A ideia foi ditada pelos restos de refeições anteriores: nacos de coelho que sobraram de um estufado, e pedaços de espargos verdes que excederam as necessidades de um risotto. O caminho seguido foi o do Sul, pretendendo-se dar um carácter alentejano ao prato. Começou-se por temperar o coelho com sal, pimenta (moída na altura), um decilitro de vinho tinto, alho esmagado e três colheres de sopa de paprika (húngara). Faltou o louro, por desleixo do cozinheiro, e faltou tempo, por atraso do mesmo: a carne descansou no tempero durante apenas meia dúzia de horas, quando se pretendia um dia inteiro. (E estas foram apenas as primeiras falhas na preparação do prato.) Na hora da confecção, fritaram-se os pedaços de coelho em gordura de ganso. Entretanto, as migas já estavam a ser amanhadas. O processo iniciou-se com o pão seco (cerca de duzentos gramas) a ser embebido na água com sal que havia cozido os espargos até estes ficarem tenros. Depois, veio um refogado com azeite e alho esmagado. Os dentes de alho foram retirados quando alouraram e no seu lugar colocaram-se os espargos picados, que fritaram, no azeite, durante um ou dois minutos. Juntou-se o pão com um pouco da água onde este se encontrava imerso. Quando a água se evaporou acrescentaram-se uma ou duas colheres de sopa da gordura de ganso ligada com os sucos do coelho, mistura que já começava a emergir da frigideira ao lado, e um dente de alho muito bem picado.
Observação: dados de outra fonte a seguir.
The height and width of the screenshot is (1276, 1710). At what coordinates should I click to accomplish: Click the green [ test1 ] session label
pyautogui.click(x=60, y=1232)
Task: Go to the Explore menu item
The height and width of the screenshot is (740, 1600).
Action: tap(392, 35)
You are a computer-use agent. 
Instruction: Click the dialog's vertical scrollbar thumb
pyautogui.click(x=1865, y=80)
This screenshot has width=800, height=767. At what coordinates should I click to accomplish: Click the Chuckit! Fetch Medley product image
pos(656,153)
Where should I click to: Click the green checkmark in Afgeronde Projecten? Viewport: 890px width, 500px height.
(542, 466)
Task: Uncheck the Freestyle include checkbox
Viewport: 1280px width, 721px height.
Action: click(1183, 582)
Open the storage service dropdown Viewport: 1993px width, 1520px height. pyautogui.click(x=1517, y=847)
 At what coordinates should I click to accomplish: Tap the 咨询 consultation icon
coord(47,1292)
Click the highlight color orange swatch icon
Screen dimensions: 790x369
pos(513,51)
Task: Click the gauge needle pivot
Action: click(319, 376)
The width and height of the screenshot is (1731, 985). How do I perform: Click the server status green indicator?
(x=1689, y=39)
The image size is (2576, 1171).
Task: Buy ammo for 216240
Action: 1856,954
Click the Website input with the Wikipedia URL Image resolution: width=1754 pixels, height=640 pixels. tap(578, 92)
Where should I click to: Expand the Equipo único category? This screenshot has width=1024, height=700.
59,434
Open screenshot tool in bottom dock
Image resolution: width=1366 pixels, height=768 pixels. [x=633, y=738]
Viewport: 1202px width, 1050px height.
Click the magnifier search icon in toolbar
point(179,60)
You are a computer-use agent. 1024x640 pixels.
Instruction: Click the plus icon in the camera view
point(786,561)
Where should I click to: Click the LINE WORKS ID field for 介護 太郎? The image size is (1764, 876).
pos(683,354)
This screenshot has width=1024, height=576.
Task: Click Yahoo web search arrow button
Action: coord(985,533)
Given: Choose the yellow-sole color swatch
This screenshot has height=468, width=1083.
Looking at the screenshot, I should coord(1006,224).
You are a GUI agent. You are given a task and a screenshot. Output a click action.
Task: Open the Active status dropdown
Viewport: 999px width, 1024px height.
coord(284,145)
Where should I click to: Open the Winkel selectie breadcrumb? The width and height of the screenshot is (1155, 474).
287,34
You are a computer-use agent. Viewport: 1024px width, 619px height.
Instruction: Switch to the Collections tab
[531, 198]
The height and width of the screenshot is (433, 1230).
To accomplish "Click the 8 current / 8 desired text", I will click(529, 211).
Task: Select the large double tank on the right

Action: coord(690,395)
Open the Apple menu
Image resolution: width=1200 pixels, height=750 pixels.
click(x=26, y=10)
Despejou-se mais um pouco de água nas migas, e quando esta desapareceu, juntou-se um ovo e duas colheres de sopa de coentros picados, mexeu-se bem e retirou-se do lume. Ao lado, a carne do coelho já apresentava brandura suficiente para sair do lume. Estava na hora verificar o estado do ovo.
O ovo escalfado que acompanhou o coelho e as migas foi inspirado nesta receita do Avental do Gourmet (aconselha-se a sua leitura como complemento a esta abordagem). A execução é mais simples do que parece. Começa-se por estender película aderente (30 x 30 cm para cada ovo é mais do que suficiente) sobre um recipiente côncavo. Besunta-se o centro com uma colher de sopa de azeite, e por cima deita-se o ovo, com cuidado para a gema não se desfazer. Tempera-se com uma pitada de flor de sal, duas ou três voltas do moinho de pimenta (usei branca, com receio da força da pimenta preta), um pouco de paprika, meio alho picado (muito, muito bem picado) e uma colher de sopa (rasa) de coentros frescos e picados (também se pode dividir os temperos, deitando uma parte antes de o ovo ser posto sobre a película). Fecha-se a película aderente com um arame, formando um bolsa da qual se retira o ar e leva-se a cozer no vapor durante cinco minutos (com este tempo a gema ficou no ponto perfeito, escorrendo suavemente, mal a faca arrancou o primeiro pedaço do ovo). Entretanto, torra-se uma fatia de pão, que se rega com azeite de coentros (triturei uma colher de sopa de coentros frescos com duas de azeite; um pão catalão faria melhor figura nesta posição e evitava o excesso de coentros no prato, mas a altura do ano não nos dá tomates com qualidade suficiente). Sugere-se o empratamento que pode ser visto na imagem ao lado, com o ovo às cavalitas do pão, o qual, por sua vez, se estende por cima das migas.


Houve falhas e ausências neste prato. Para além do descuido no tempero do coelho, a fraca qualidade do pão prejudicou as migas. Os espargos também não ajudaram, pois eram despojos de outra refeição e as partes nobres já haviam sido bem aproveitadas. Por fim, o pão catalão poderia ter dado outros aromas e outra cor à composição, oferecendo a acidez do tomate — outro sabor de eleição da cozinha do sul — a este prato de tons alentejanos. Mesmo assim o resultado não desmereceu o esforço, e com mais algum cuidado pode ser receita a ter em conta. Vamos esperar pelos tomates de verão.

Carlos Miguel Fernandes


P.S. Não fui muito explicíto em relação às quantidades, mas posso acrescentar que o prato foi elaborado para duas pessoas.